Il faut trouver alors une unité, une spécificité à ces histoires, qui, nous dit l’auteure, ont été écrites à des périodes éloignées les unes des autres. Certaines de ces nouvelles mettent en scène des indiens ojibwé et des réserves dans le Dakota du Nord ou ailleurs. Ces personnages sont à première vue intégrés dans l’American way of life, même s’ils vivent un peu à part et gardent en eux des manières de penser spécifiques, des souvenirs propres et des pratiques traditionnelles. On peut aussi  évoquer une grande sensualité chez Louise Erdrich, aussi bien quand elle décrit des paysages que des sentiments humains, aussi bien dans le fond que dans la forme, dans le style, dans le rythme, dans un sens du détail, de l’exactitude, de la beauté aussi, enfin dans l’intelligence et la finesse de la phrase.
Illustrons par l’exemple, non pas au hasard bien sûr, deux nouvelles qui m’ont marqué.
La femme du boucher est le titre d’une nouvelle relatant l’amitié entre Delphine, femme d’origine polonaise qui vit avec son père, un alcoolique coriace et Eva, la femme du boucher, un couple allemand.

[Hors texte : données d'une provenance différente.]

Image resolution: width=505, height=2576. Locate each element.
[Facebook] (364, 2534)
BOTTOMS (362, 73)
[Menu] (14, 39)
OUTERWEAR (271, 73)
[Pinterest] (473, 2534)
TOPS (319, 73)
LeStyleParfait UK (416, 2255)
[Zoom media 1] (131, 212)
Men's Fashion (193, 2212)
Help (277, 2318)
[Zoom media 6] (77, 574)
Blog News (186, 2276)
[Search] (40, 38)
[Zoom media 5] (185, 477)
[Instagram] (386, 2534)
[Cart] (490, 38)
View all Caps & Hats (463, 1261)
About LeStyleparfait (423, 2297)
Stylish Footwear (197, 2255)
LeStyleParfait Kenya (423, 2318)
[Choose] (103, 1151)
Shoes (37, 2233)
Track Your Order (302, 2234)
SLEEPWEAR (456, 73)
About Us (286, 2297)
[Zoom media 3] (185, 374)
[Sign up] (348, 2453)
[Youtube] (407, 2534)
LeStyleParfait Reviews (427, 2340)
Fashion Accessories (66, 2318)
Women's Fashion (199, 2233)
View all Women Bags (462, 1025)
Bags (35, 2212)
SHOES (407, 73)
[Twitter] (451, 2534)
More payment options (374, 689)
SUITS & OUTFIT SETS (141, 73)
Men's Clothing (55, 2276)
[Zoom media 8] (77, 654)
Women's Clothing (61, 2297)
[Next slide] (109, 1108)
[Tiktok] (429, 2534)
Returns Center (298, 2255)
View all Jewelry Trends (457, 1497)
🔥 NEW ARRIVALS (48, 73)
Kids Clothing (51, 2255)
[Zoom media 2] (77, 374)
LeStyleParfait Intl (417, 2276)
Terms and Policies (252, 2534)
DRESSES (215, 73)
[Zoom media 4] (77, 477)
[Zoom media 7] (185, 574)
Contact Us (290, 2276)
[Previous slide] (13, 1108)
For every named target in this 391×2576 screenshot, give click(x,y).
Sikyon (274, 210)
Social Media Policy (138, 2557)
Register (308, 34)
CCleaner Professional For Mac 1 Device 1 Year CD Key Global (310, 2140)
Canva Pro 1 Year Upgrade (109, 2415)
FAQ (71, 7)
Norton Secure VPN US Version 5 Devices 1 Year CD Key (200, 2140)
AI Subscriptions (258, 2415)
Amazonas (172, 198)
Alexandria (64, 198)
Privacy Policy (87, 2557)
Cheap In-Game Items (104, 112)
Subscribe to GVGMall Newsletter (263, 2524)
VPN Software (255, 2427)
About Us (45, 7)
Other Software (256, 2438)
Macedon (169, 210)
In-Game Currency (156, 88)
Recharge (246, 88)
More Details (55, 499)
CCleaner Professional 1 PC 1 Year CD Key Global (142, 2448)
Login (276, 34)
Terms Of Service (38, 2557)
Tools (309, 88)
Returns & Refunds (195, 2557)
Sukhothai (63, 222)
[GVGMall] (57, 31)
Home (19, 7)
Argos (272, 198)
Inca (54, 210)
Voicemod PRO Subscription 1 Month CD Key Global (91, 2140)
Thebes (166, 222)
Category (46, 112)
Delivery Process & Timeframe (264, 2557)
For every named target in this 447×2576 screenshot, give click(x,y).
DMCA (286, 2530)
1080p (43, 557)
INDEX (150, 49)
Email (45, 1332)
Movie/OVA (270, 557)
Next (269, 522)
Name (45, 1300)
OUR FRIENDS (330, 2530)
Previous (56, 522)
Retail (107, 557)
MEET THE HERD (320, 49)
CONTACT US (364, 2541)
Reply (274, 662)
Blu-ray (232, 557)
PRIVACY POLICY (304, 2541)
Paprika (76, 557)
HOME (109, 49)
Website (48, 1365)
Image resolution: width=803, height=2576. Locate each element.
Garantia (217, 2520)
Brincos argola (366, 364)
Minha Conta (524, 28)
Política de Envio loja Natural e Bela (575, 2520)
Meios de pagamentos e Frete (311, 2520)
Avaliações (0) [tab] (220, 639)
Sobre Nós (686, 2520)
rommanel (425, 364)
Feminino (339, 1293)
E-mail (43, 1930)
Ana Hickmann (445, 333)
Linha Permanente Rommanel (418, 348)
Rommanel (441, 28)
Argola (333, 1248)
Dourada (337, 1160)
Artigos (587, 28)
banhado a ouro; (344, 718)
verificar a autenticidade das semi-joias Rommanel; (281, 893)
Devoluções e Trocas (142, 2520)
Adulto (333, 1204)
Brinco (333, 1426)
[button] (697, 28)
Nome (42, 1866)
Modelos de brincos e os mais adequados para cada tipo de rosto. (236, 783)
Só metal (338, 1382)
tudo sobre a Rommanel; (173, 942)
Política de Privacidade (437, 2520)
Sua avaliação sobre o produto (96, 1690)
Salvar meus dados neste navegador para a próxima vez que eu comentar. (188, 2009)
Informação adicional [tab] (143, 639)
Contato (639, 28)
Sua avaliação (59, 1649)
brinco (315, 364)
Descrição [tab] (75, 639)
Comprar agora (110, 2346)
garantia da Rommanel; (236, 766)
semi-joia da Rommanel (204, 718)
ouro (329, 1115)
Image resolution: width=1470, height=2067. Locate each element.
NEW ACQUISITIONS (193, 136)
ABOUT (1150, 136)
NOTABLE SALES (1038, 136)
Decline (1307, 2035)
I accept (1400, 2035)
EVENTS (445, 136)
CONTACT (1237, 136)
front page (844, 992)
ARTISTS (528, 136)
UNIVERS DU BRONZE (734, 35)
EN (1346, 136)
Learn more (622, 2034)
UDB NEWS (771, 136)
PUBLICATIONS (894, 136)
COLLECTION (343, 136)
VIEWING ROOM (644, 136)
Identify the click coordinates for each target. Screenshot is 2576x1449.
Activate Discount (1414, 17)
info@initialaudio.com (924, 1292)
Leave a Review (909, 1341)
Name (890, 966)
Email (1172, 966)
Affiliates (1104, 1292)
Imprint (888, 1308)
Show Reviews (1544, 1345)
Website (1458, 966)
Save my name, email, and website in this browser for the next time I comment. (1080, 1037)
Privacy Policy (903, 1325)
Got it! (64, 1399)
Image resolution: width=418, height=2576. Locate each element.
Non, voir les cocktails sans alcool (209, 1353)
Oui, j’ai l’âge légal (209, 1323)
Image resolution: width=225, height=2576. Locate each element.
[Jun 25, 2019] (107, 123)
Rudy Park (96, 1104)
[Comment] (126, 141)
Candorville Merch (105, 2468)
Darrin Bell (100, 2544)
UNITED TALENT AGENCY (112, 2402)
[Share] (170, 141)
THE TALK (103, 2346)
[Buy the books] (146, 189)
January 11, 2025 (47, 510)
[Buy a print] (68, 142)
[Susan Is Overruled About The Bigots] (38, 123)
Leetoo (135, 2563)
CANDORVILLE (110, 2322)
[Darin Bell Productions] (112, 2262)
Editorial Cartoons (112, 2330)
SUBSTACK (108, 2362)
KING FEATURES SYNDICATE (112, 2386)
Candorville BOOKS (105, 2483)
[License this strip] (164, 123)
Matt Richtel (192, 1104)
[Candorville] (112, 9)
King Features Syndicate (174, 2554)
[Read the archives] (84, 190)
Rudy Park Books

La seconde, qui noue avec la première une relation amicale, forte d’emblée, plus que de subordination, même si elle l’embauche au magasin, devient un sujet d’admiration, un modèle, un exemple de réussite, de maîtrise de soi, d’équilibre, qui pourtant succombera à la souffrance quand la maladie la terrassera.
Cette nouvelle apparaît comme une succession d’évènements, de faits,  d’anecdotes, bien plus qu’une exposition ou une analyse de sentiments, et pourtant apparaissent en filigrane, en permanence, les manifestations tacites d’une amitié sincère et profonde.
Dans une autre nouvelle puisée dans le monde indien à différentes époques, titrée Le châle, Aanakwad, mariée à un homme qu’elle n’aime pas, et dont elle a deux enfants, une fille de neuf ans et un garçon de cinq ans, est amoureuse d’un homme qui vit de l’autre côté du lac, et qui lui a donné un troisième enfant. À la naissance de ce bébé, elle part avec l’oncle de son amant pour retrouver ce dernier, et prend avec son elle son bébé et sa fille, cette dernière toujours enveloppée dans un châle écossais dont elle ne sépare pas. Le garçon veut être de l’équipée et suit le chariot, mais des loups s’en approchent, affamés. Le père qui pressent alors un malheur ramène le garçon à la maison, et va sur les traces du chariot. Il voit des restes humains et le châle… Branchée sur cette nouvelle, l’histoire d’un homme, toujours saoul, veuf, trois enfants, peut-être victime des bouleversements qu’ont subis les Indiens de la part du gouvernement. Un jour que son aîné, habitué à être battu, se retourne contre son père, celui-ci qui, dans la rixe, tente de protéger un morceau de châle écossais vieilli, dit à son fils : « Sais-tu que j’avais une sœur ? » et raconte la fuite de sa mère et la mort de sa sœur aînée, sacrifiée par sa mère pour éloigner les loups. Dans un élan moraliste et se fondant sur les qualités de bonté et d’altruisme caractérisant étrangement le peuple de leur tribu, le fils émet l’hypothèse du sacrifice de sa personne par la sœur. C’est très fort.